Simply put, the rents are too damn high,” said Jason Hairston, explaining on Thursday why he’d closed his popular 14th St. eatery, The Nugget Spot, in September of 2020.
“I was on the way,” Hairston recalled. “I had spent money on a logo and redesigning my store. I was getting ready to open another location in Columbus Circle [in the new Turnstyle Underground Market] and to be in Citifield for the 2020 season. I’d been open for seven years and I was getting ready, getting my sauce made, my flour made — things were lining up and falling into place and then we had to shut our doors.”
In a business with thin margins to begin with — and uncertainty about how long the pandemic, and the city’s shutdown, would last — “there was no way I was going to make money,” said Hairston, a lifelong New Yorker who’s now living in New Jersey while consulting for a Korean hot dog franchise.
“The only reason I would be there would be to support my landlord,” he added.
The Nugget Spot was one of the 4,040 private establishments the city lost between the fourth quarter of 2019 and the fourth quarter of 2021, according to a new report from New York City Comptroller Brad Lander, as huge losses in Manhattan wiped out gains in Brooklyn. Over the same two-year pandemic stretch, “jobs in New York City fell by approximately 295,000, or 7 percent,” as THE CITY previously reported.

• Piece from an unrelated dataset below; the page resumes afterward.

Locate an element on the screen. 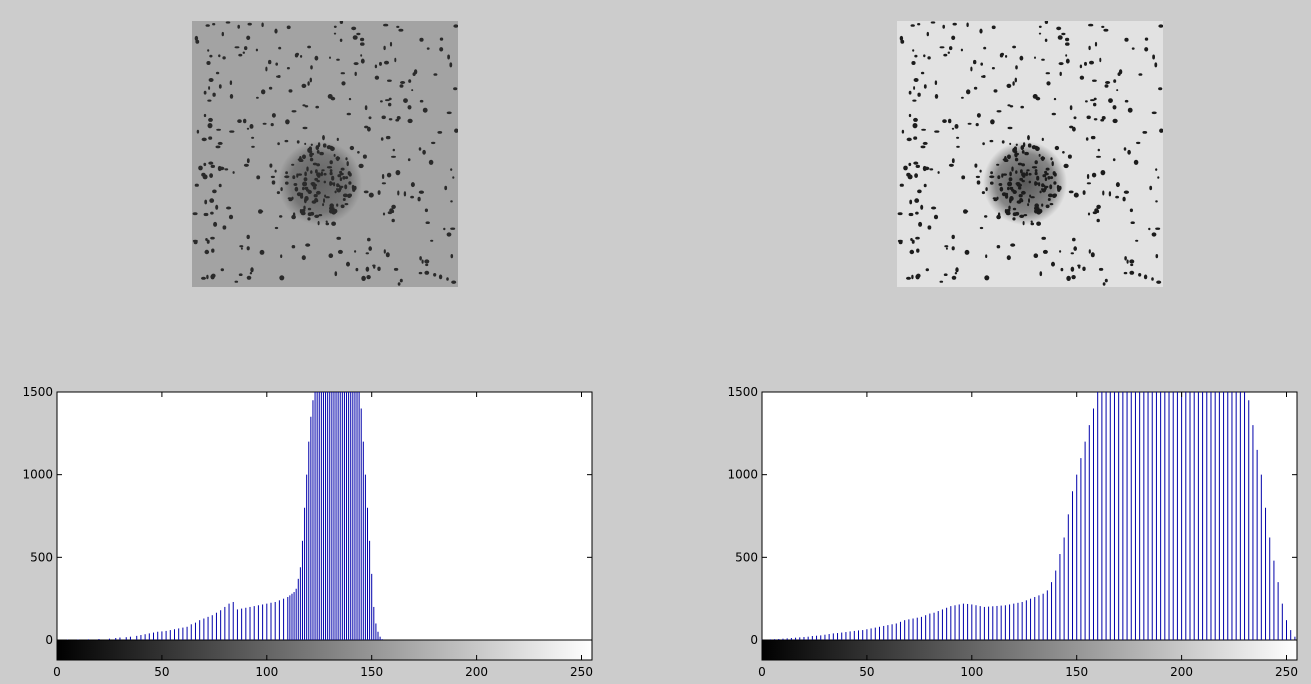 Image resolution: width=1311 pixels, height=684 pixels. hist-right-plot-area is located at coordinates (1030, 516).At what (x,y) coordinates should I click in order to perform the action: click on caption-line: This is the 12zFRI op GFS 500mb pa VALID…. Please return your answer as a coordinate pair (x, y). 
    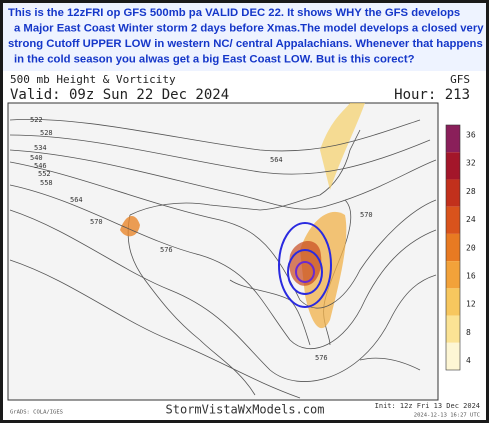
    Looking at the image, I should click on (234, 13).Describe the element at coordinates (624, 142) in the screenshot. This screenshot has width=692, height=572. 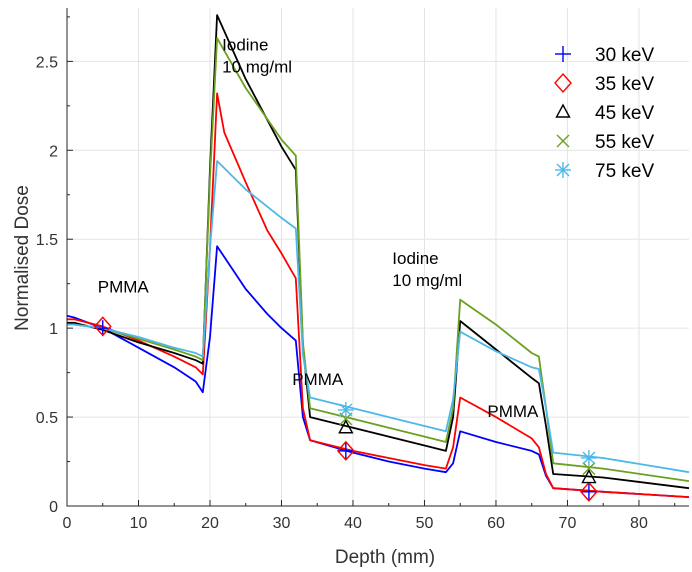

he rare citywide drop in the number of private establishments since 2019 — including a loss of 2,023 retail locations along with 2,482 private household employers, as families let go of on-the-books nannies and maids during the pandemic — was easily the biggest recorded at least since the feds implemented their current counting system in 1990.
Since then, the number had steadily gone up except during the recession in the early 1990s and the years just after the 9/11 attacks.
Manhattan’s
share of the city’s private establishments dropped below 50% for the
first time, according to Lander’s report, as Brooklyn gained 1,267 over
the same period — continuing a 30-year growth trend in which the borough
has surged from 17.8% of the city’s total in 1990 to 24.4% in 2021.
(The Bronx gained 109 private establishments and Staten Island eight
between 2019 and 2021, while Queens lost 158.)